I looked over my shoulder and saw what seemed to be the window in question—an adjustable horizontal vent over the big stationary pane. The doors had closed, the train was just beginning to move out of the station, and a young couple was running alongside, pointing at the window. It was open.

I can’t explain my reaction very thoroughly. All I know was that I felt I had to react quickly, and I suppose that the only previous situations to which my mind could relate this one immediately were situations in which my automobile door was open and other drivers were shouting at me to close it. I knew, in my mind, that you couldn’t be sucked out of a subway window the way you can an airplane window, but I may have assumed subrationally that there might be something nebulously hazardous about a subway window left open. And I loved New York, even including its subways, and I wanted to be a good citizen.

With one reflex motion of my arm, at any rate, I shut the window. The faces of the running couple outside fell as the train pulled away from them, and a paper bag hit the window and dropped back inside, onto the woman beside me.

“He closed the window,” from another woman across the car, was the only comment on my action that I heard; its tone seemed moderately surprised, but too tired to be censorious. The man who had thrown the bag picked it up off the lady’s lap and went back to his seat.

He and the man next to him opened the bag, revealing the contents to themselves only, and the other people in the car murmured a bit and then lapsed back into their previous attitudes.

I couldn’t put the thing out of my mind so easily. I went over to the two men, losing my seat to a blind woman as I did. “What was that all about?” I asked.

Both men shrugged, but then they showed me what was inside the bag. A blond wig and a sandwich.

It all came clear to me then. The young running couple had left his or her wig and lunch on the seat by mistake and had been calling for someone to throw them out through the window before the train departed.

The two men put the bag back down on the seat. They didn’t want to wear the wig, and they didn’t trust human nature enough to eat the sandwich.

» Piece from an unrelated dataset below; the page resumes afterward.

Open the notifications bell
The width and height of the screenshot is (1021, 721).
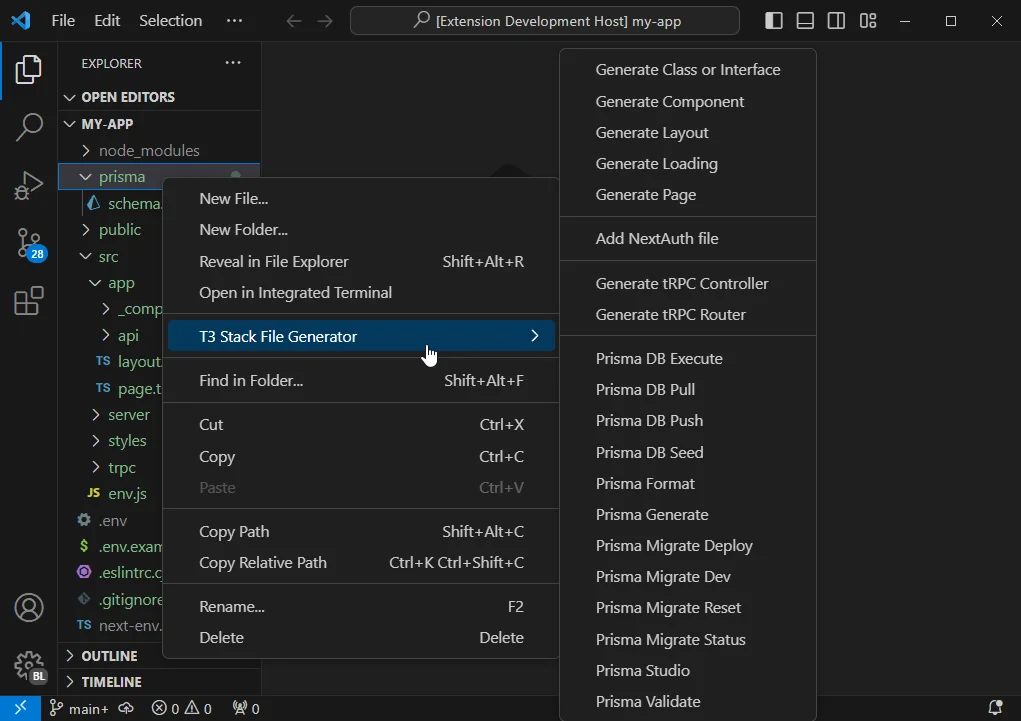pos(994,708)
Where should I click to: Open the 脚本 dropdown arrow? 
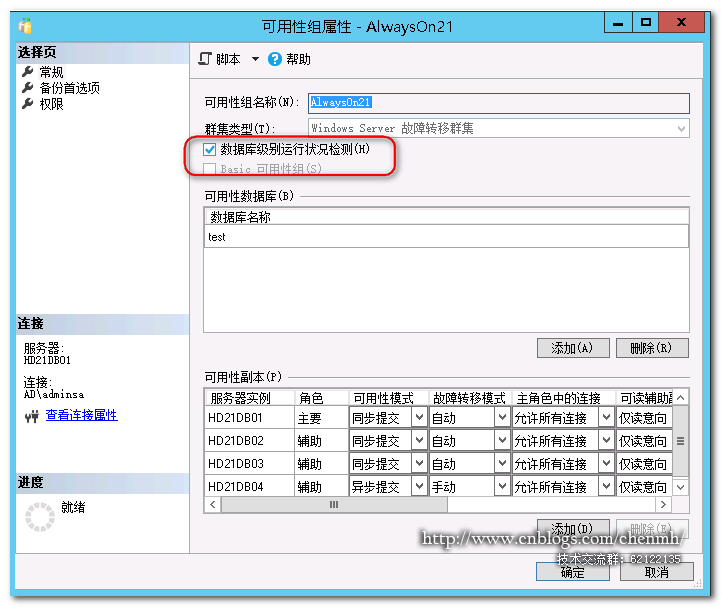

By getting involved, not wisely but too well, I had prevented what might have been the only spontaneous and niftily coordinated friendly effort between strangers going on at that moment throughout the metropolis. I felt bad. I wanted to account for my actions. But nobody would look at me. I glared at the blind woman and stood there impersonally rattling and groaning on underground the rest of the way to work. Urban life is too complex.